Items from a data source:

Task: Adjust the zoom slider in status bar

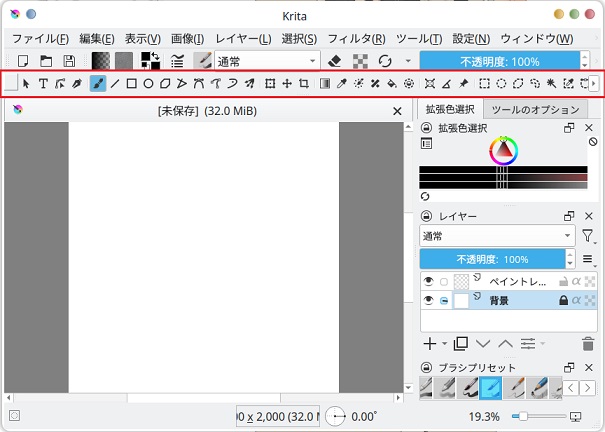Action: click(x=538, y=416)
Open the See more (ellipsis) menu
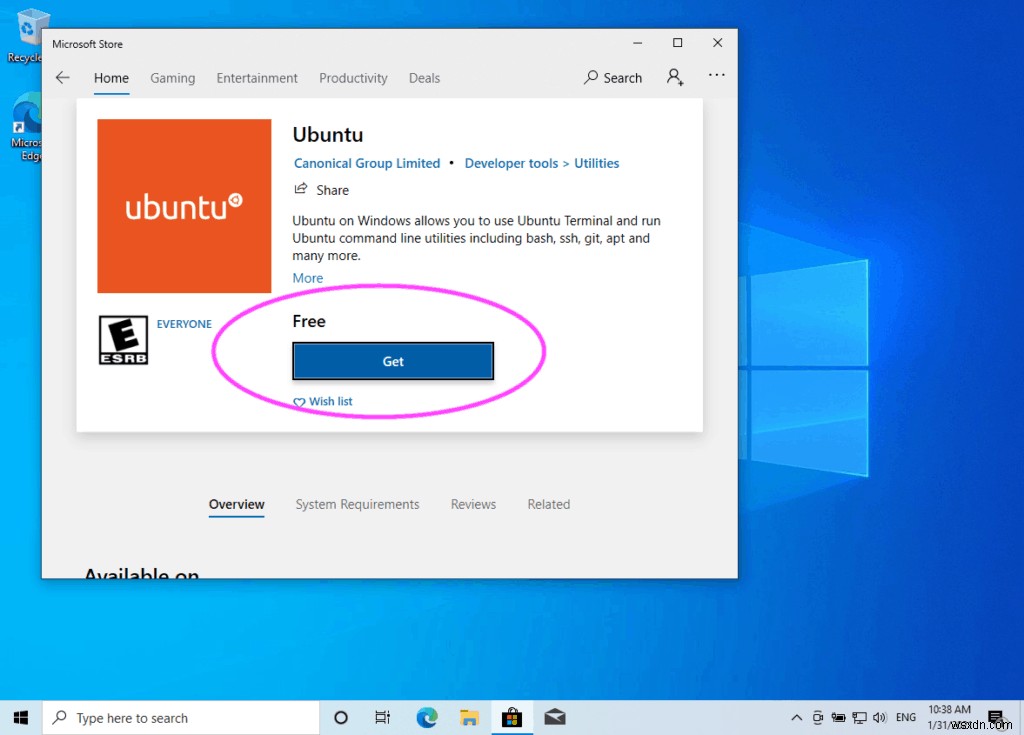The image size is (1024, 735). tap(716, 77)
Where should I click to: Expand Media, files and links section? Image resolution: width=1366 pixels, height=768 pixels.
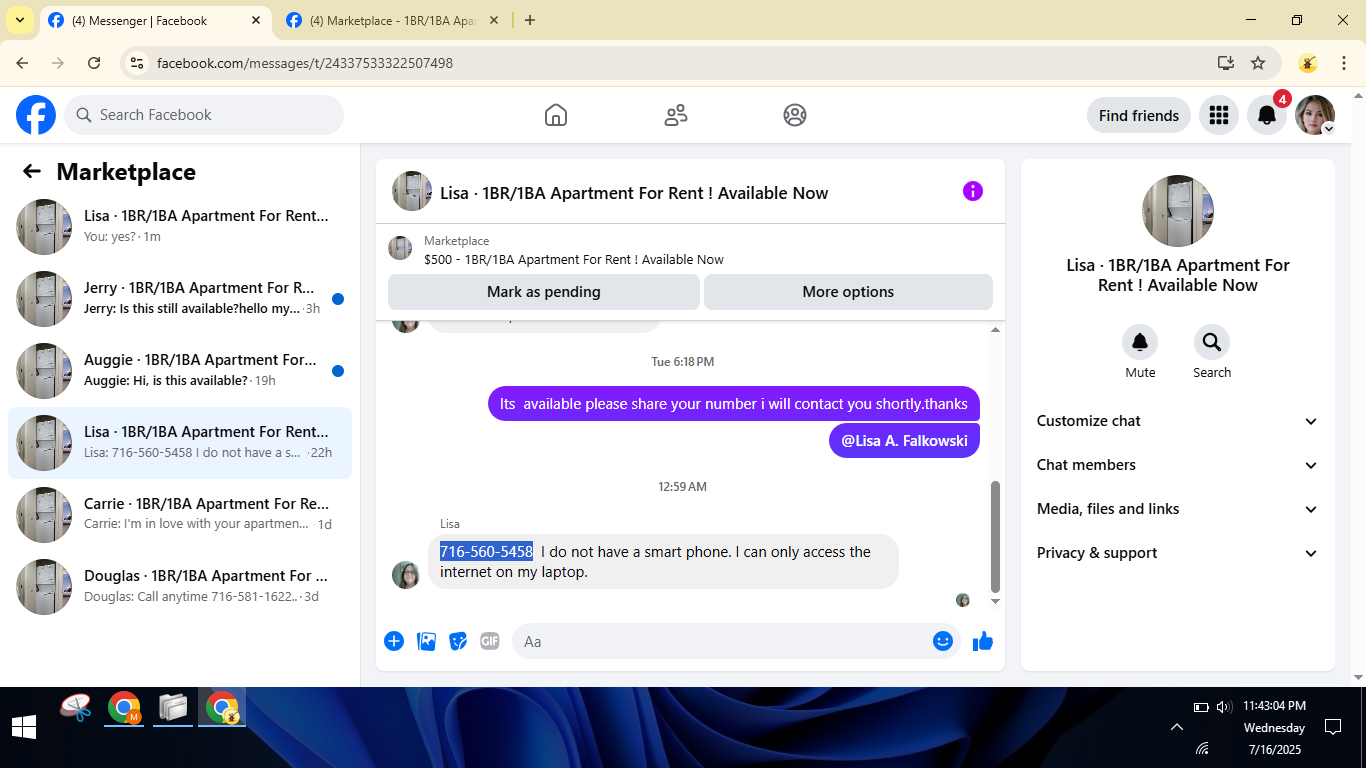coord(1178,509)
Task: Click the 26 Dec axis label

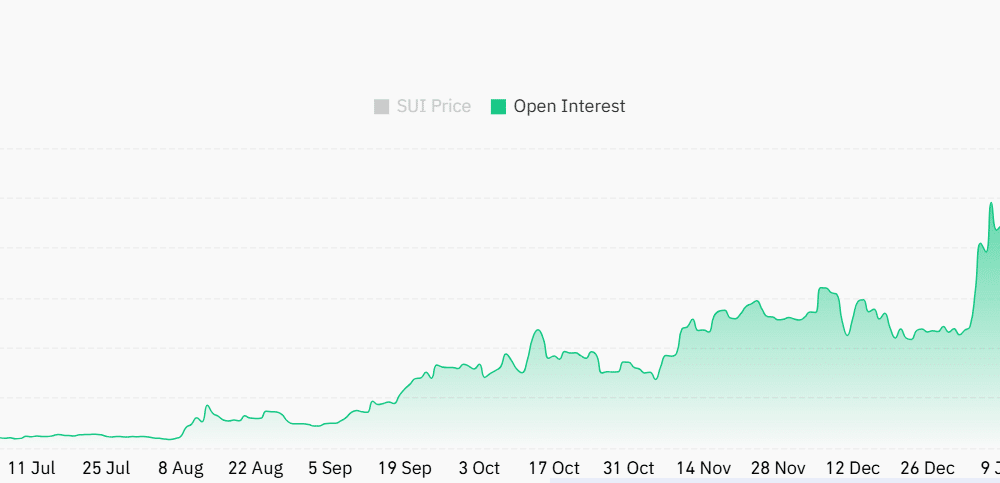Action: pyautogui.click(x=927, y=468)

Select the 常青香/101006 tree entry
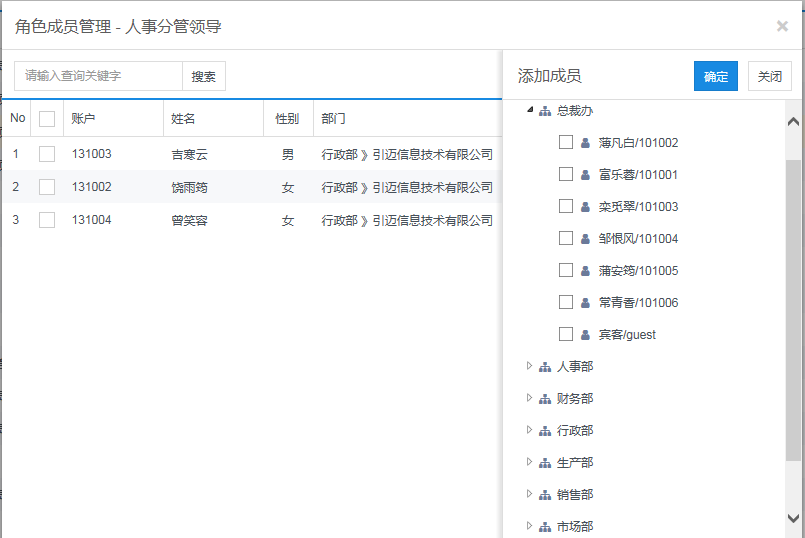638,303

TASK STATEMENT:
Set every entry down again exactly as written, and omit the images.

FINISHED EXERCISE:
Task: Adjust the zoom slider in status bar

Action: click(x=538, y=416)
Open the See more (ellipsis) menu
The image size is (1024, 735). tap(716, 77)
Where should I click to: Expand Media, files and links section? Image resolution: width=1366 pixels, height=768 pixels.
coord(1178,509)
Task: Click the 26 Dec axis label

Action: pyautogui.click(x=927, y=468)

Select the 常青香/101006 tree entry
638,303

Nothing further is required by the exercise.